In general, gentle or moderate regular exercise for stable PH patients is beneficial to everyone, including those with severe pulmonary hypertension. Toned muscles utilize oxygen more efficiently than flabby muscles. Also, prolonged periods of inactivity can lead to depression.  But perhaps the most compelling reason for people with PH to adopt a regular exercise program is an expected improvement in their PH symptoms.

Before you jump on that treadmill, you do need to discuss your activities with your physician BEFORE you begin a program.   You should not be exercising if you are a new PH patient with a disease that is not yet stable and/or controlled. 

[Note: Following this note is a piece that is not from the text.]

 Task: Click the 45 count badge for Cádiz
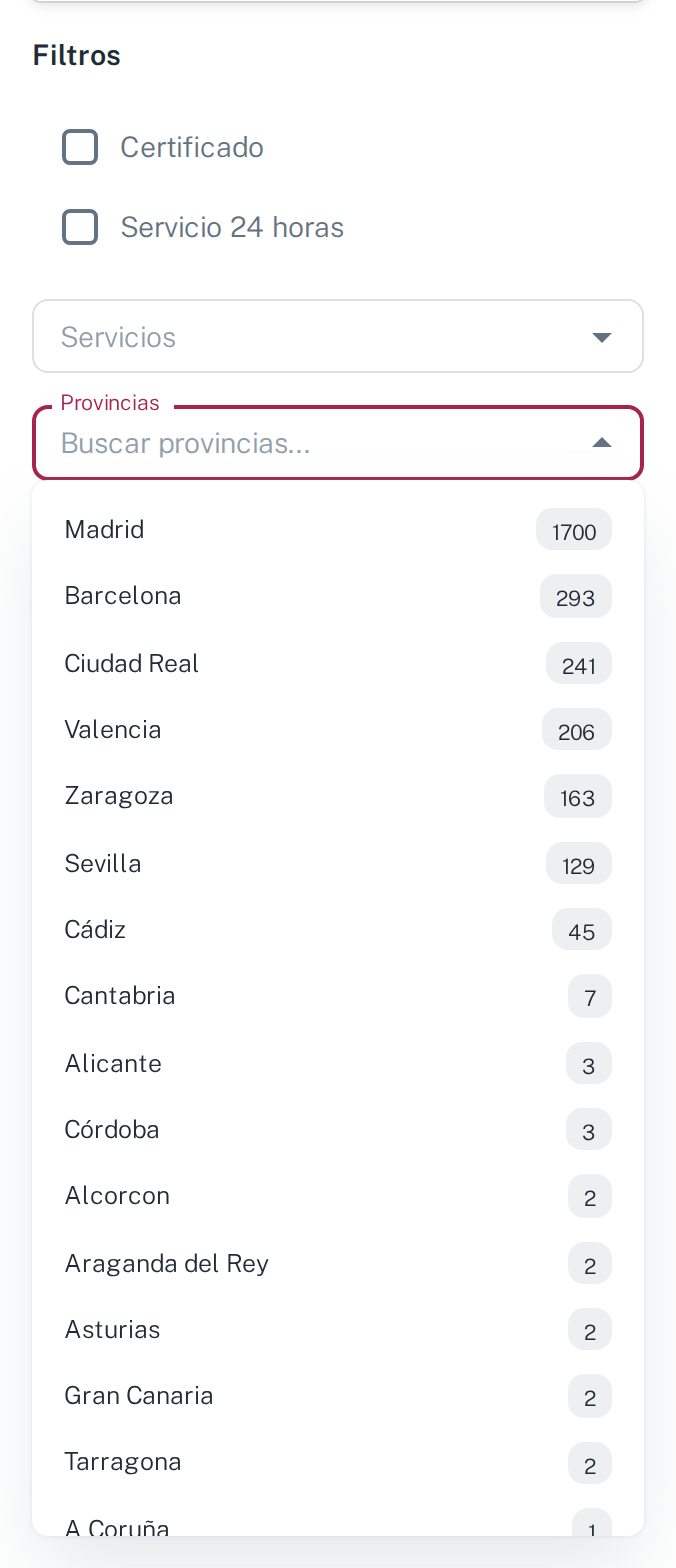(582, 931)
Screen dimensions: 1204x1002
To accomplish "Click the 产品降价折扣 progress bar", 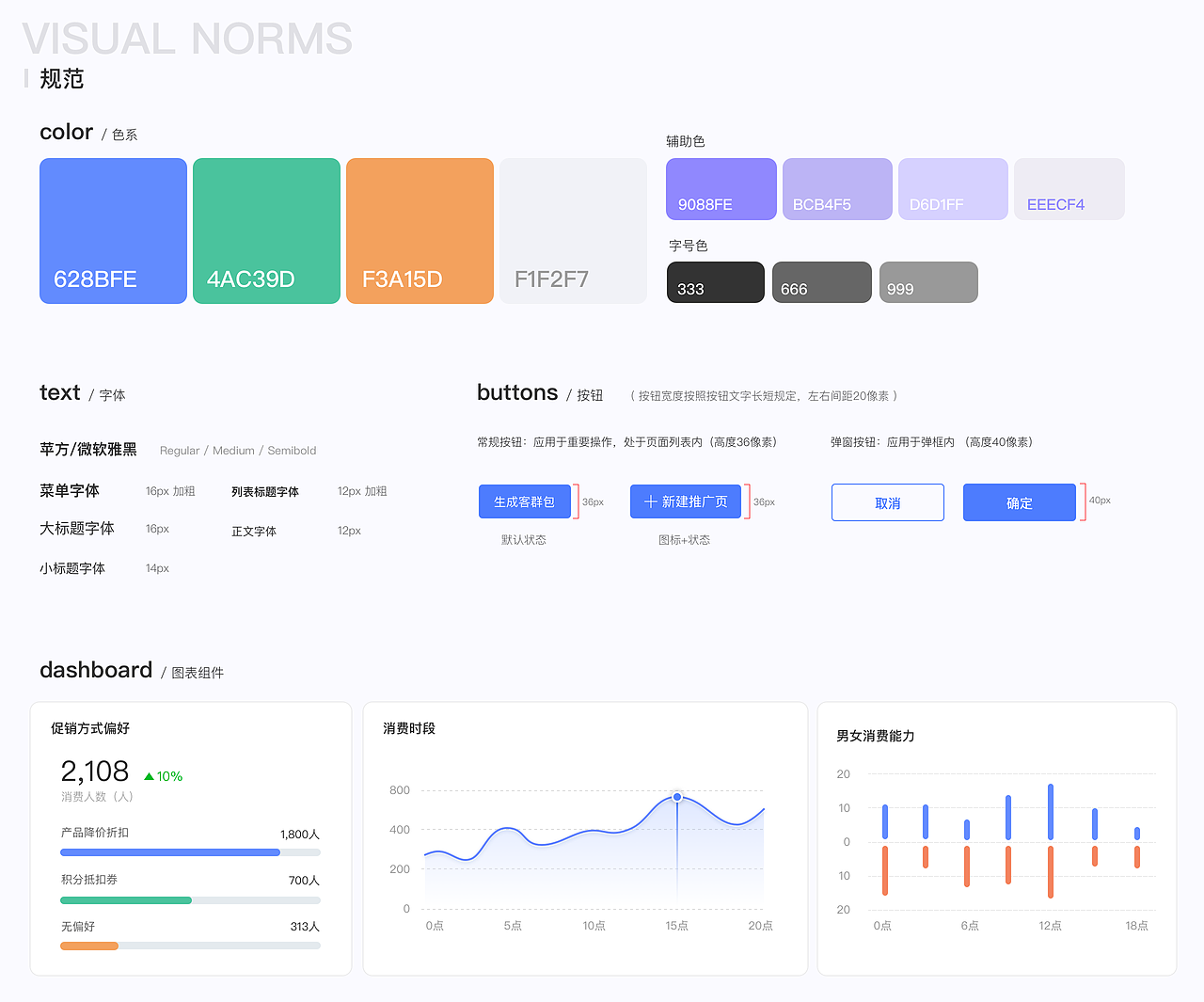I will (190, 851).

In their article Exercise Training in Pulmonary Hypertension - Implications for the Evaluation of Drug Trials, John H. Newman, MD and Ivan M. Robbins, MD of Vanderbilt University describe their findings in a study to compare the benefits of a carefully monitored exercise program with that of various PH medications for a group of thirty patients. The findings of the study were surprising. The authors summarize it this way, “This is an important study that shows that exercise training can have an impact on short-term functioning and well-being in selected patients with PH that is equal to the best current drug therapies.”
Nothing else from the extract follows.